Since its inception, Bitcoin's mining algorithm has contained a computational error that allows blocks to be mined at an extremely high rate. This was revealed by researcher Loïc Morel.
Satoshi made a mistake.
— Loïc Morel (@Loic_Pandul) April 11, 2026
There has been a bug in Bitcoin mining since day one. It’s a simple calculation error by Satoshi that could be exploited to mine blocks at a crazy speed. This is one of the bugs that BIP-0054 (currently under discussion) addresses. I… pic.twitter.com/GurNv3qKrZ
According to the publication, the flaw is related to the difficulty adjustment mechanism.
Every 2016 blocks (approximately every two weeks), nodes recalculate the target metric to ensure that one block is generated every 10 minutes, regardless of miners' computational power. For this adjustment, nodes measure the duration of the last period, compare it to the target value (2016 x 600 = 1,209,600 seconds), and then adjust the difficulty accordingly.

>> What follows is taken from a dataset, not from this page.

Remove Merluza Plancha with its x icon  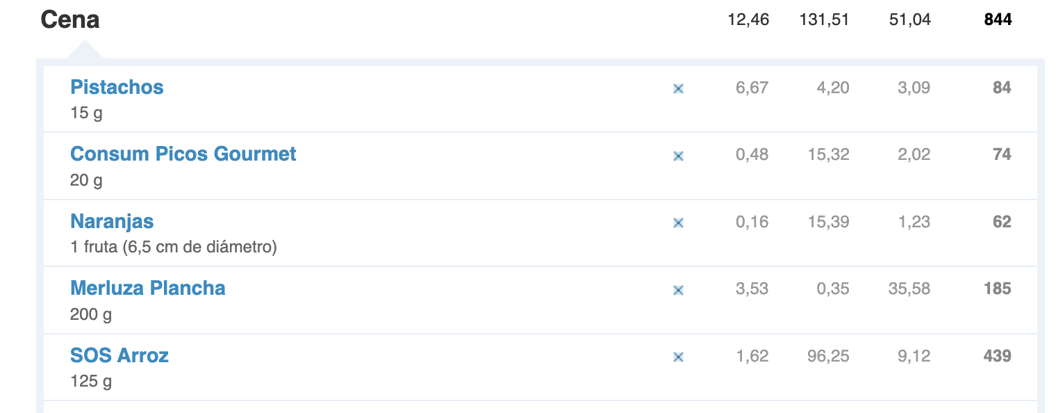tap(679, 290)
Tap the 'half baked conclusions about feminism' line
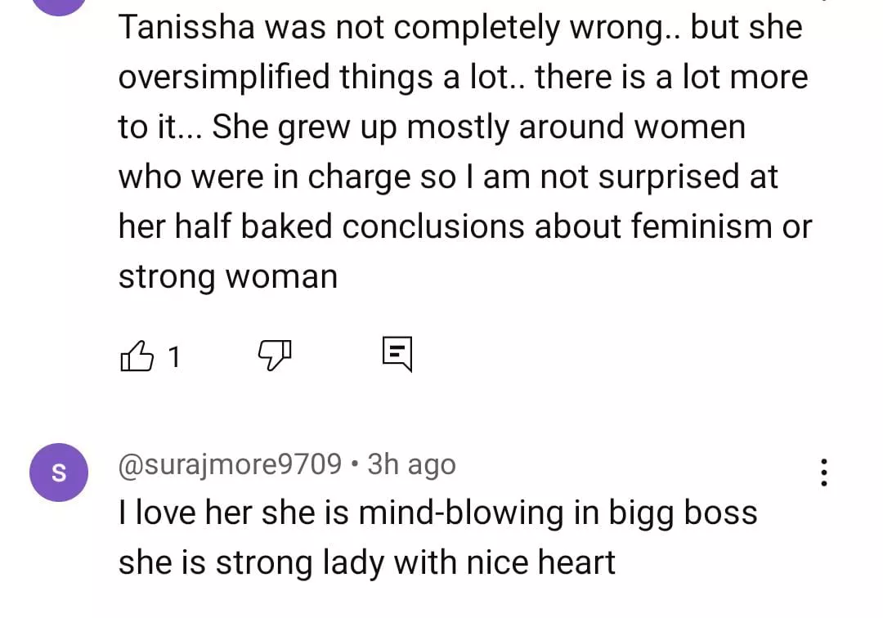 [x=464, y=226]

“The error lies in these calculations. To measure the timing of blocks in the past period, a node compares the timestamp of the first block of the period with the timestamp of the last. Instinctively, this seems logical, but it’s actually a mistake because there are only 2015 intervals between the first and last blocks of the period, not 2016,” explained Morel.

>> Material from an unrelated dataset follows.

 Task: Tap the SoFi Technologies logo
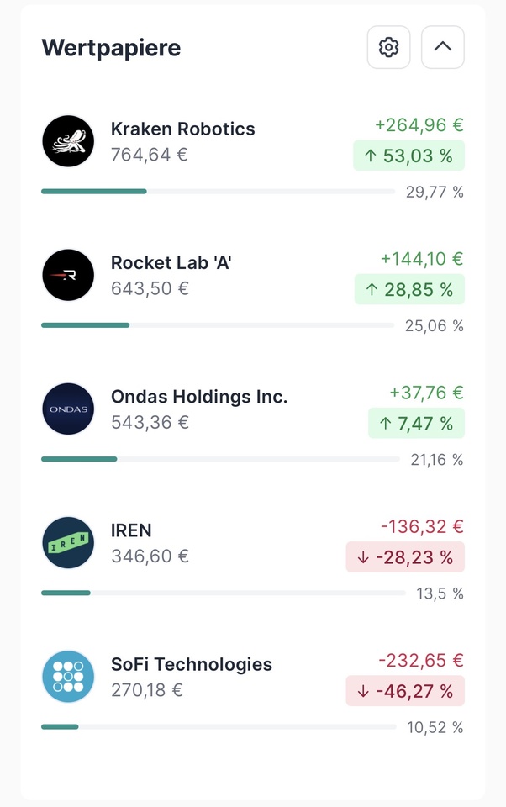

If we denote t0 as the timestamp of the first block and t2015 as the timestamp of the last, the node calculates the elapsed time as T = t2015 - t0. This results in 2015 intervals (from t0 to t1 > from t1 to t2 > … > from t2014 to t2015).
To obtain 2016 intervals, a different formula should be used: T = t2015 - t-1, where t-1 is the timestamp of the last block of the previous period.
This is known as a “one-off error.” This bug introduces an inaccuracy of about 0.05% towards slightly inflated difficulty.
However, the real issue lies elsewhere. The flaw causes adjustment periods not to overlap—the timestamp of the last block of one period is not considered in the calculation of the next.
Time Manipulation
This gap makes a “time distortion” attack possible. The principle is as follows:
- A miner controlling a majority of the computational power begins setting the minimum allowable timestamps for all blocks in the period (except the last).
- In the last block of the period, they artificially assign the maximum allowable timestamp.
- After the period ends, the difficulty is adjusted. Due to the manipulations with timestamps, the measured period lasted longer than it actually did. As a result, the difficulty decreases.
- The attacker repeats a similar manipulation in the next period. Since the periods do not overlap, the first block of the second attack period can have a timestamp from the distant past, while the previous block has a timestamp in the future. This gap increases from period to period.
By repeating this process several times, the attacker could theoretically reduce the mining difficulty to a level where up to six blocks are created per second (instead of one every 10 minutes).
“The consequences would be disastrous: time locks would become useless, the network would be overloaded, the number of reorganizations would increase, and transaction confirmations would lose value. All of this would allow the attacker to collect block rewards at a frenzied pace,” added the researcher.
An attack would be impossible if the first and last blocks of two consecutive periods matched.
How to Fix This Error?
Morel noted that the issue can be resolved with a soft fork as part of BIP-0054.
This initiative proposes that the first block of the new difficulty period has a timestamp that does not exceed the timestamp of the last block of the previous period by more than two hours.
This restriction restores “some form of continuity” between periods, prevents manipulation of time intervals, and makes the “time distortion” attack unfeasible.
Recall that in February, Castle Island Ventures partner Nic Carter predicted a “corporate takeover” of Bitcoin due to quantum threats.